== Problem description ==
Word for word, set down the lines from the one that holds "Instruction: Select the Date and time tab" through the final line of the listing below, and exclude every picture.
━━━
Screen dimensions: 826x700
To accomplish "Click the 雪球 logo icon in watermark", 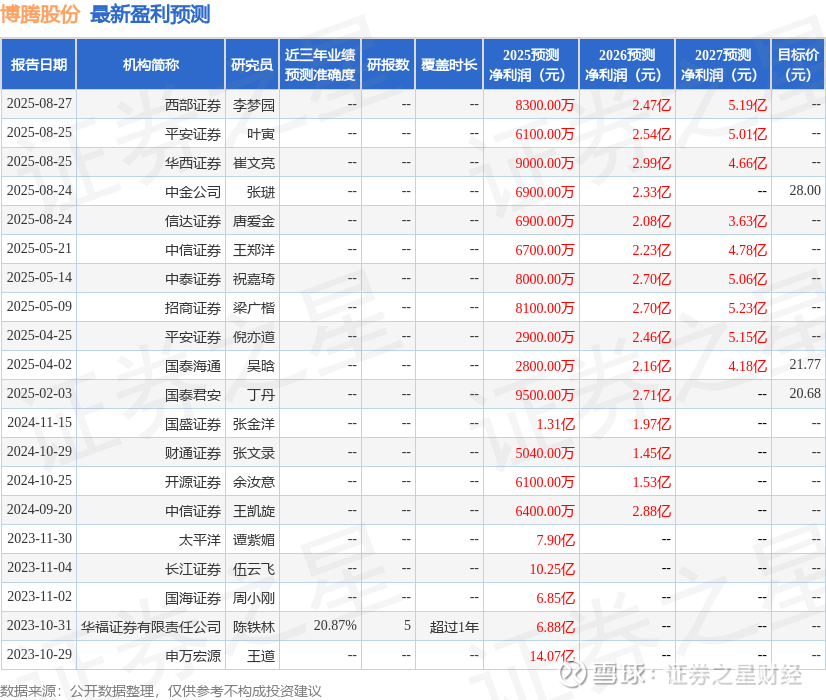I will pos(573,674).

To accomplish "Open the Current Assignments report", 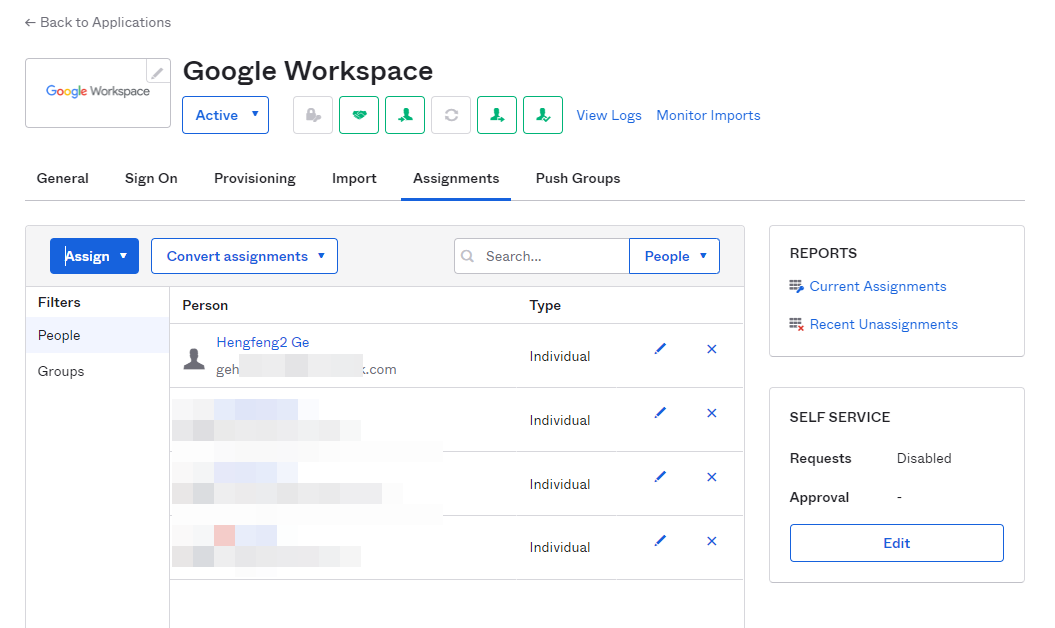I will 877,286.
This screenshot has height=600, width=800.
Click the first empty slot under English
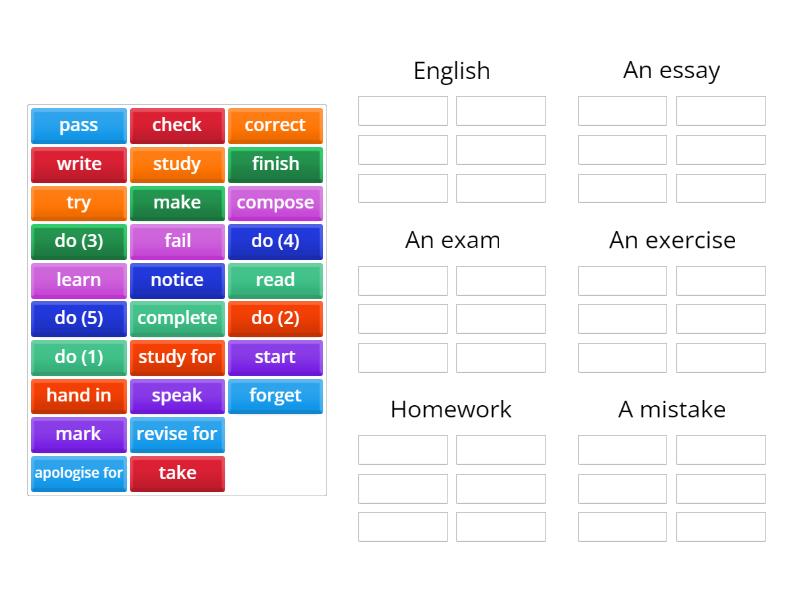[402, 110]
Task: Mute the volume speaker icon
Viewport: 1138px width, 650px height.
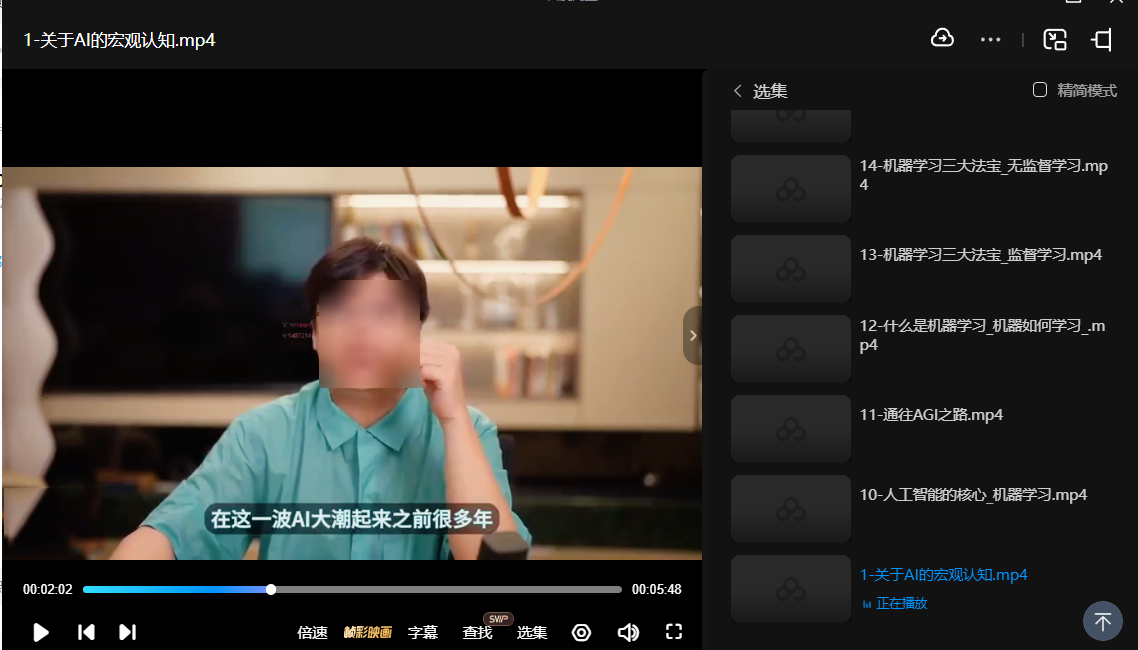Action: pos(628,632)
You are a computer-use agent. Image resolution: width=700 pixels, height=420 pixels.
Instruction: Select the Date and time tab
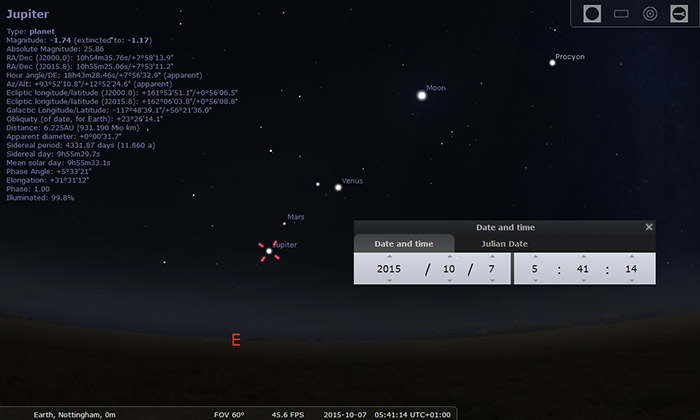403,243
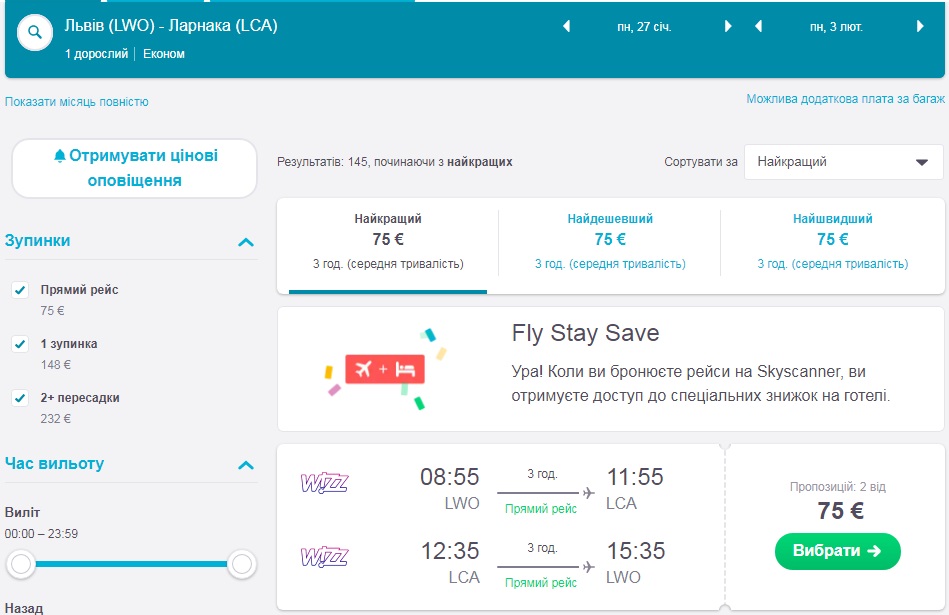Viewport: 949px width, 615px height.
Task: Click Отримувати цінові оповіщення alert button
Action: pos(134,168)
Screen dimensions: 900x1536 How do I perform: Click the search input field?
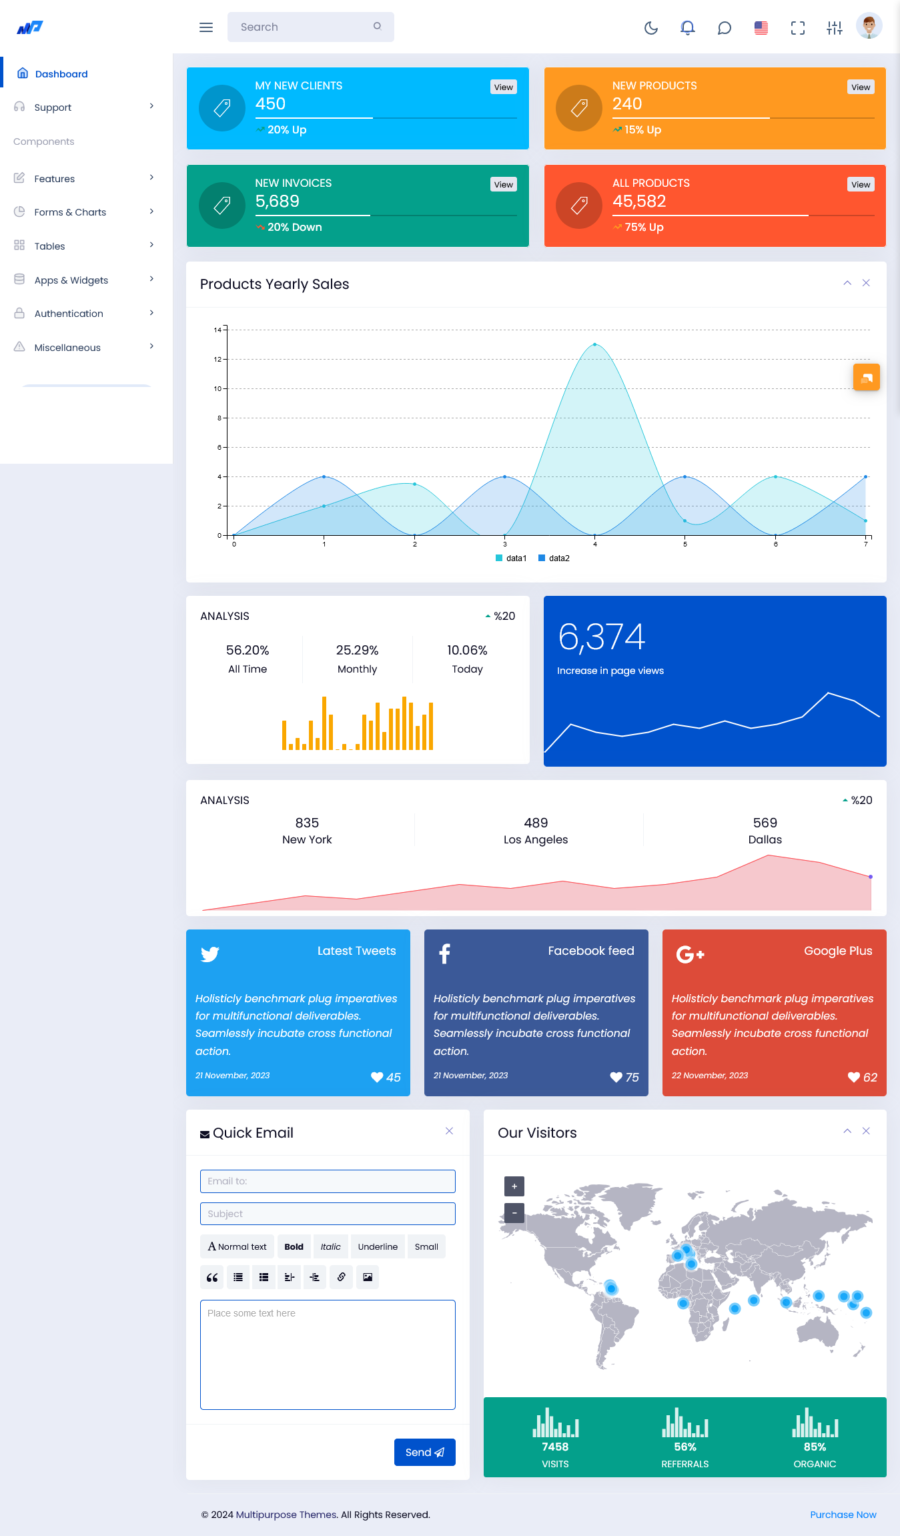point(300,27)
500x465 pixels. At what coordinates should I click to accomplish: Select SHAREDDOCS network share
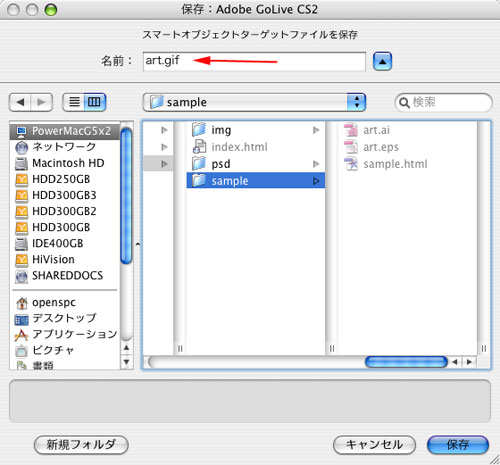pyautogui.click(x=65, y=276)

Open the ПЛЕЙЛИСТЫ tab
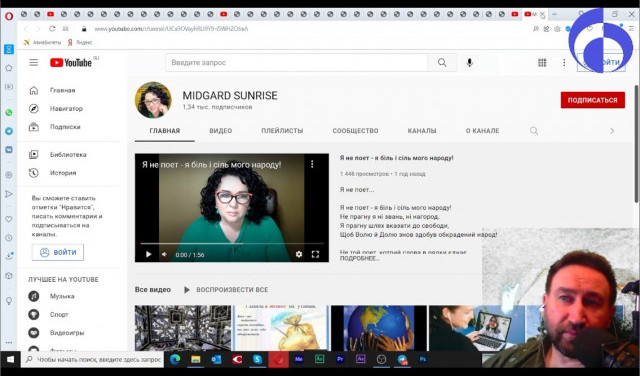282,131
━━━
== Your solution ==
Instruction: Select the Date and time tab
403,243
Viewport: 949px width, 615px height.
Task: Click Отримувати цінові оповіщення alert button
Action: pos(134,168)
Screen dimensions: 900x1536 How do I perform: Click the search input field?
point(300,27)
500x465 pixels. At what coordinates should I click to accomplish: Select SHAREDDOCS network share
pyautogui.click(x=65, y=276)

Open the ПЛЕЙЛИСТЫ tab
282,131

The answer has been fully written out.